Dufay, Guillaume

Born about 1400-1474

One of the most important names in the history of music. "Until the last few years," says Grove's Dictionary of Music and Musicians, " the personal identity of the great leader of the first Flemish school was surrounded by doubts and the statement of Baini that Dufay sang in the Papal choir from 1380 to 1432 has misled many writers."

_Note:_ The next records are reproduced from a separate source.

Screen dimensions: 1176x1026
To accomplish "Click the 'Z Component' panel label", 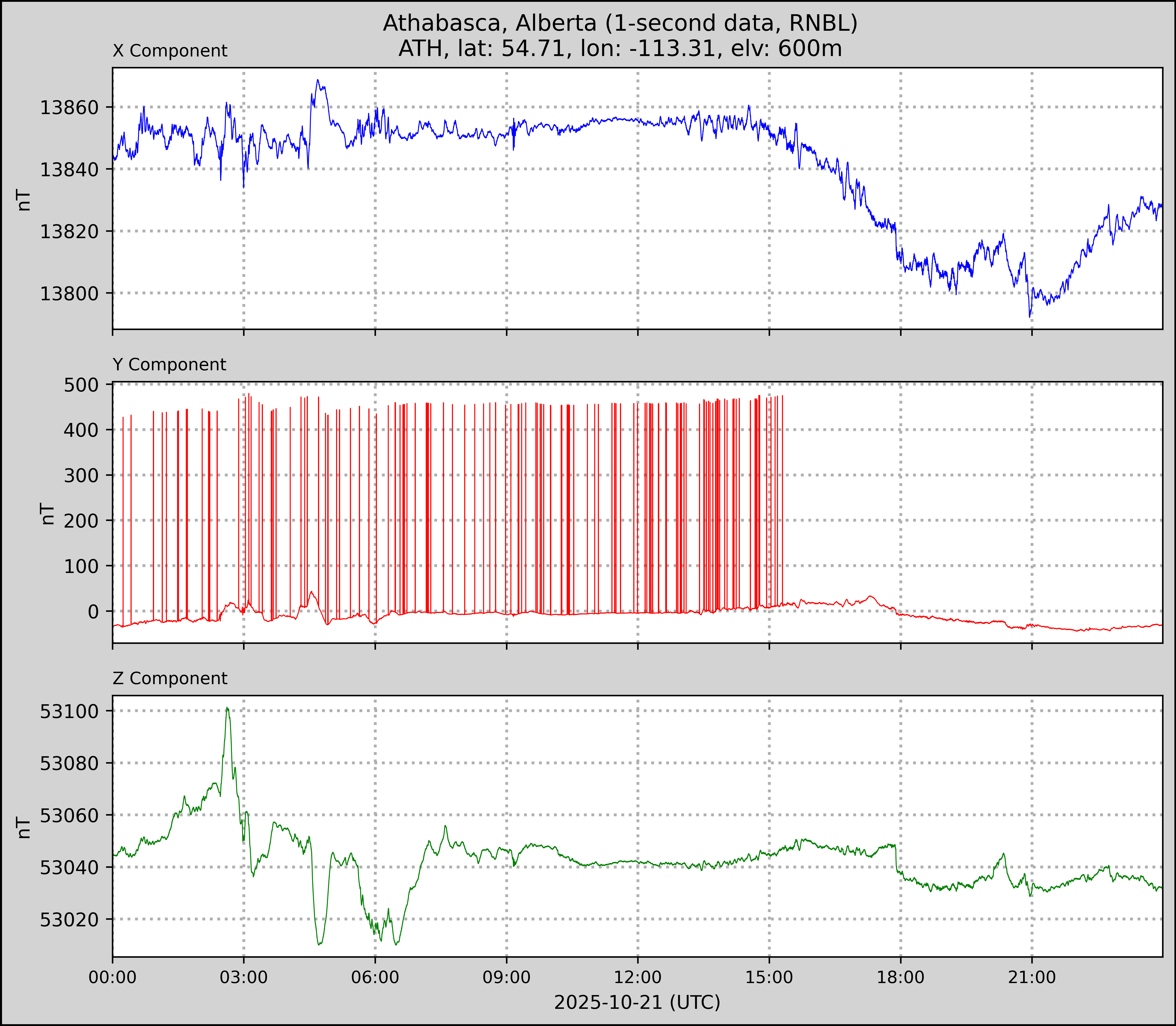I will (x=170, y=679).
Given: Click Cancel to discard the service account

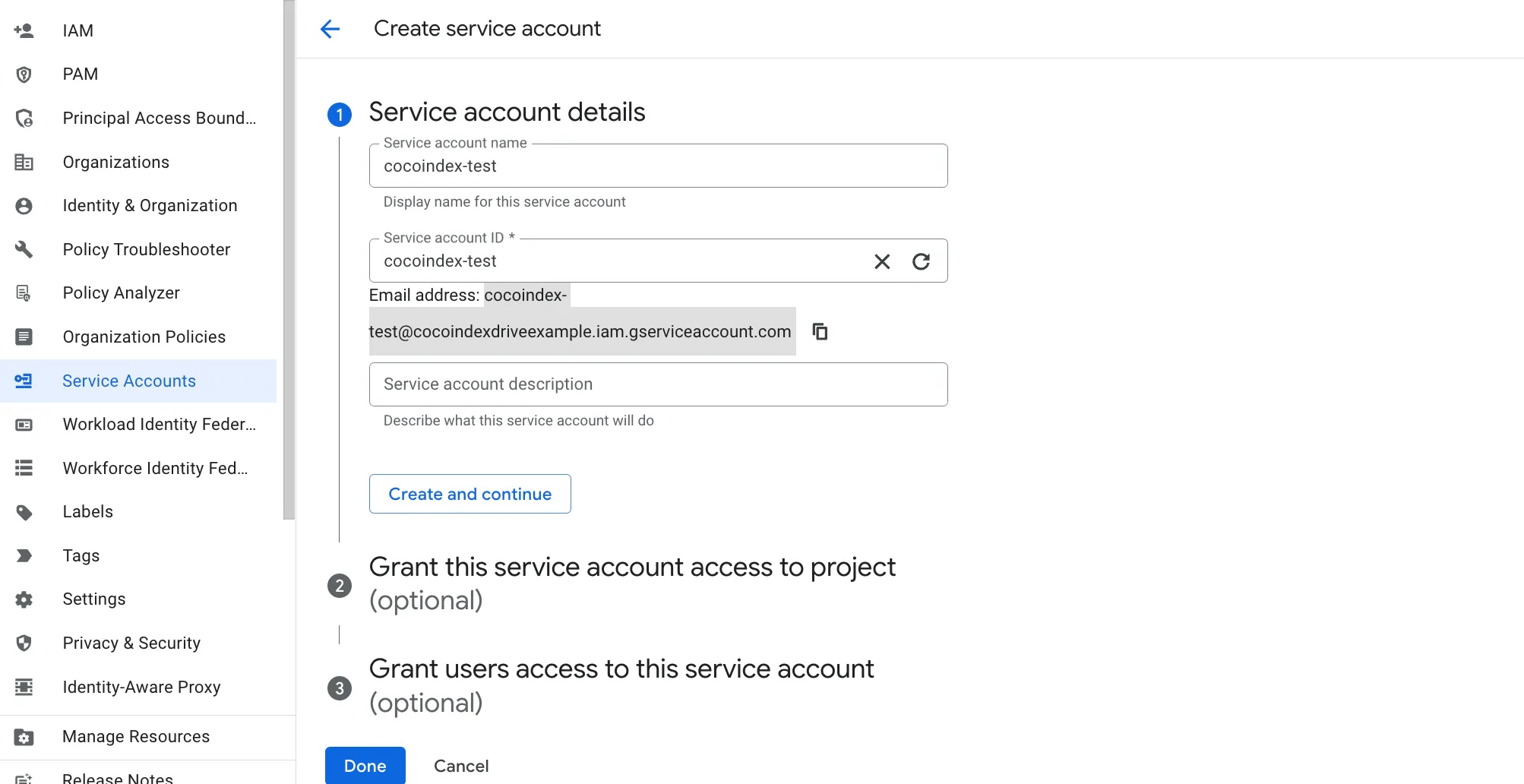Looking at the screenshot, I should [x=460, y=766].

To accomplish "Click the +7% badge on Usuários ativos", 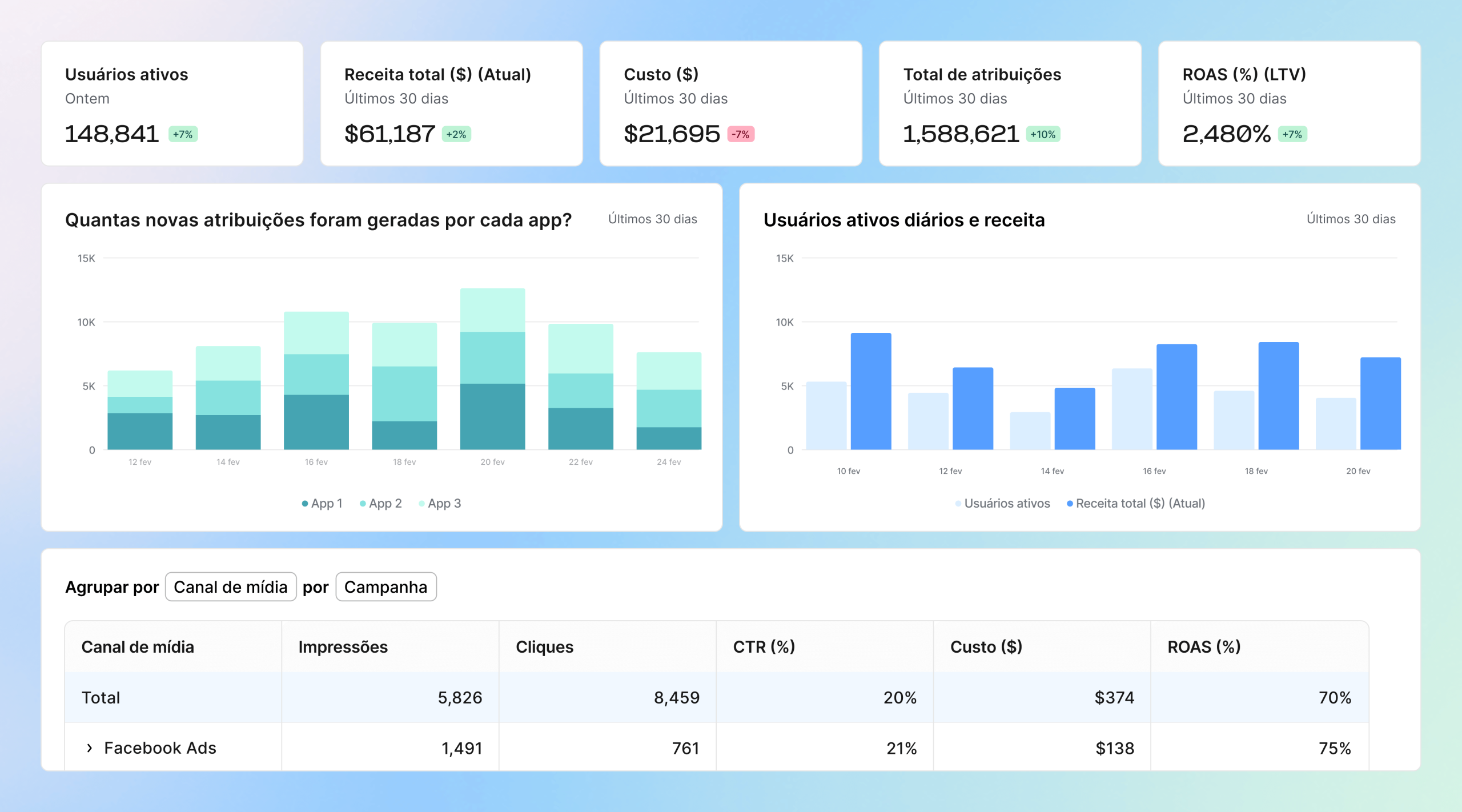I will [183, 135].
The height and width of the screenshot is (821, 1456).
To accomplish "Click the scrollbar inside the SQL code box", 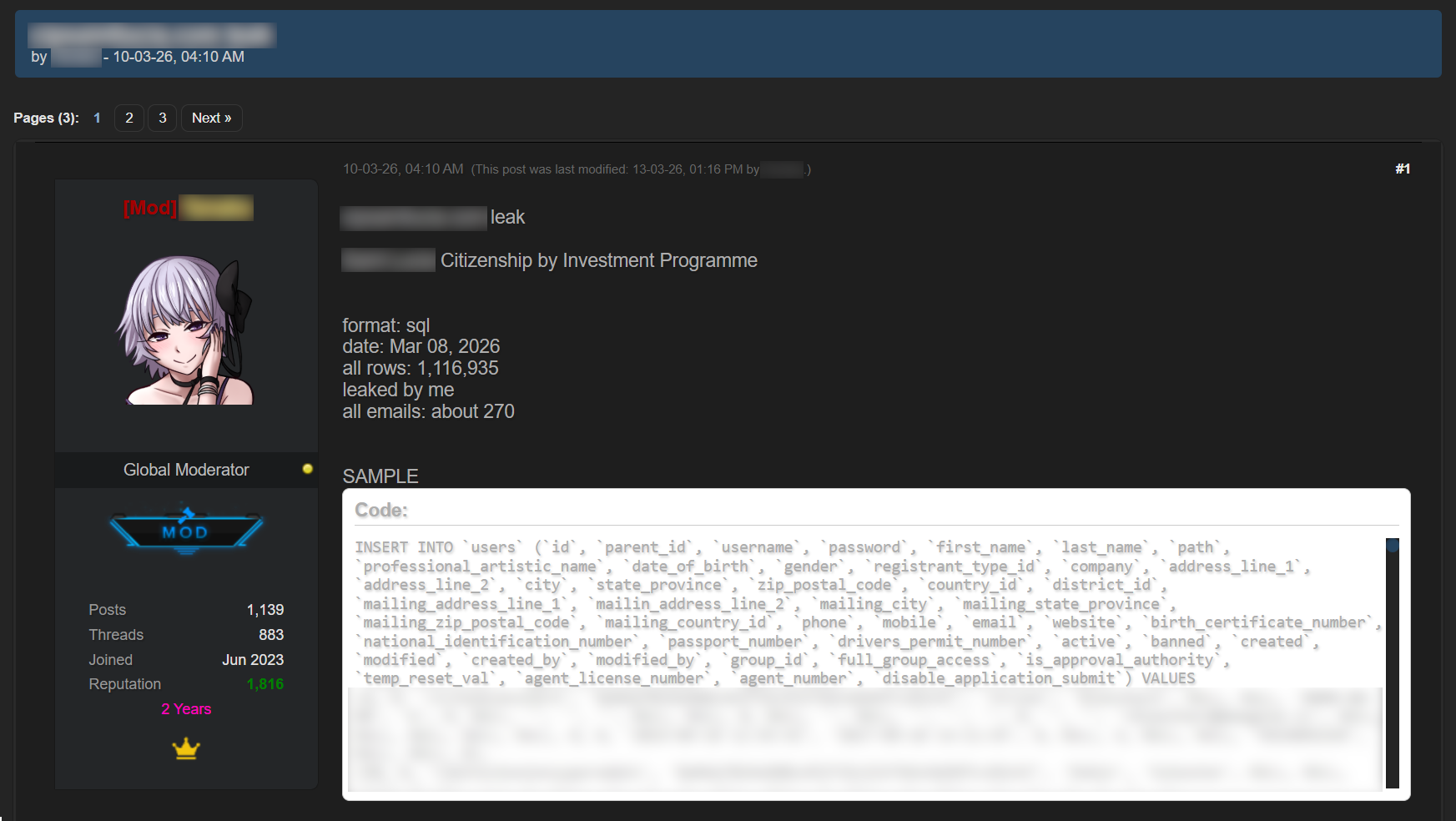I will point(1391,546).
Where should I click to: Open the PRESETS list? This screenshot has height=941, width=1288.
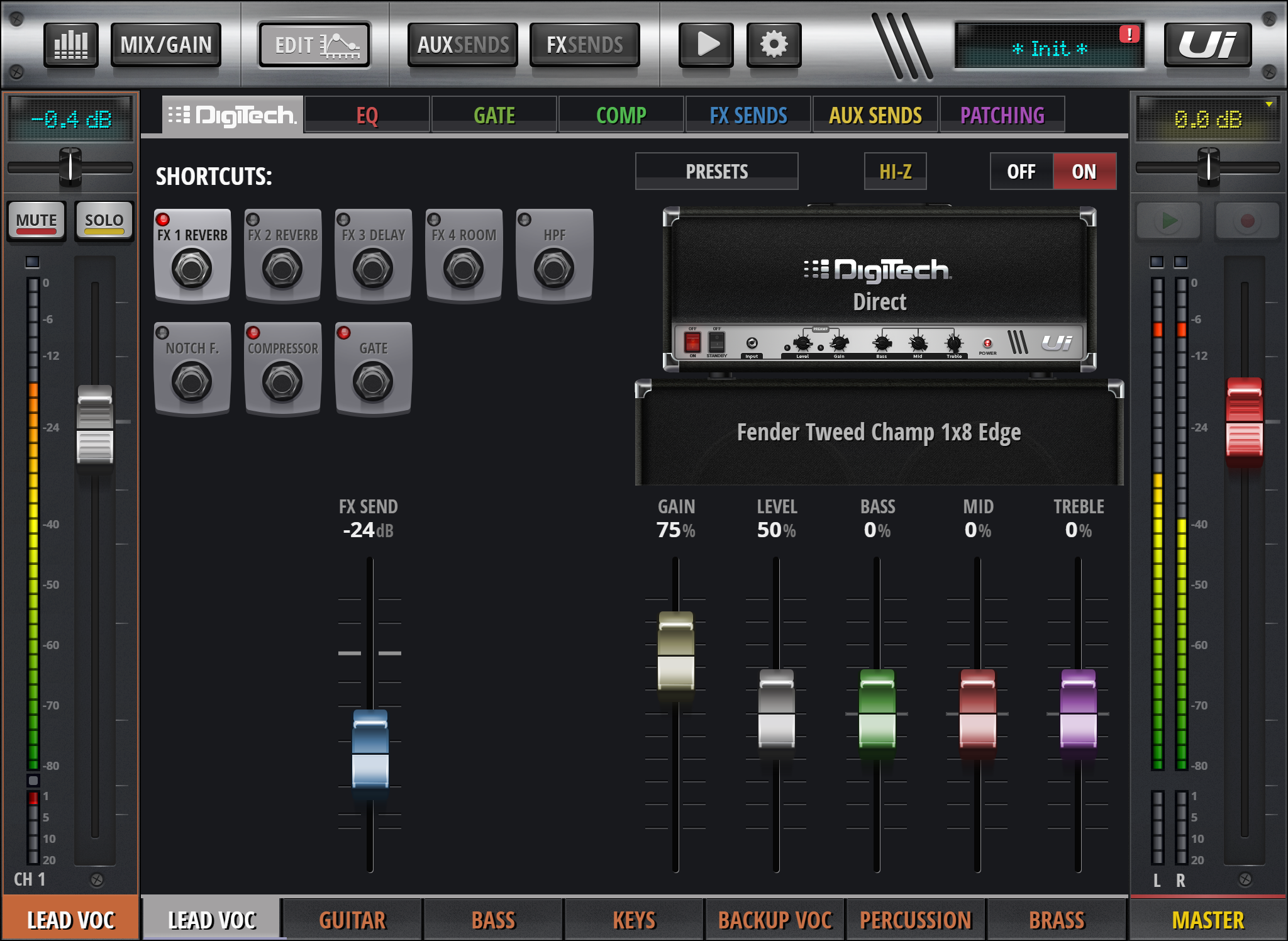(x=716, y=171)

The facts, according to Grove and the best authorities are, that he was born in Hainault and was a chorister in the Cathedral of Cambrai, and was transferred to the Papal choir at Rome in 1428, remaining there nine years. In 1437 he entered the service of Philippe le bon, Duke of Burgundy, as music tutor to his son, Charles. He took holy orders in Paris  and lived in Savoy for seven years. According to Adam of Fulda, Dufay made many changes in notation and is the reputed inventor of white or open notes. One writer, Fr. X. Haberl, gives a list of one hundred and fifty compositions of Dufay found in the libraries of Rome, Trieste and Bologna, including masses, (finished and fragmentary), motets, a magnificat, French chansons and church music. Haberl also identifies sixtytwo manuscripts in the library at Bologna, twenty-five at the University at Bologna, and thirty more, in other collections, among them the libraries of Brussels, Paris, Cambrai and Munich. Dufay died at Cambrai. With Dufay the influence of popular taste upon ecclesiastical music first took shape. He wrote masses founded upon melodies associated with the songs of the people and gave to church music a definite rhythm such as could be produced only by the influence of the popular songs of the time.

The best contribution and the most recent to the literature of Dufay and his time, is Dufay and His Contemporaries, by Sir John Stainer, which was published in 1898 and which contains a summary of the events of his life and nineteen compositions from a manuscript in the Bodleian Library.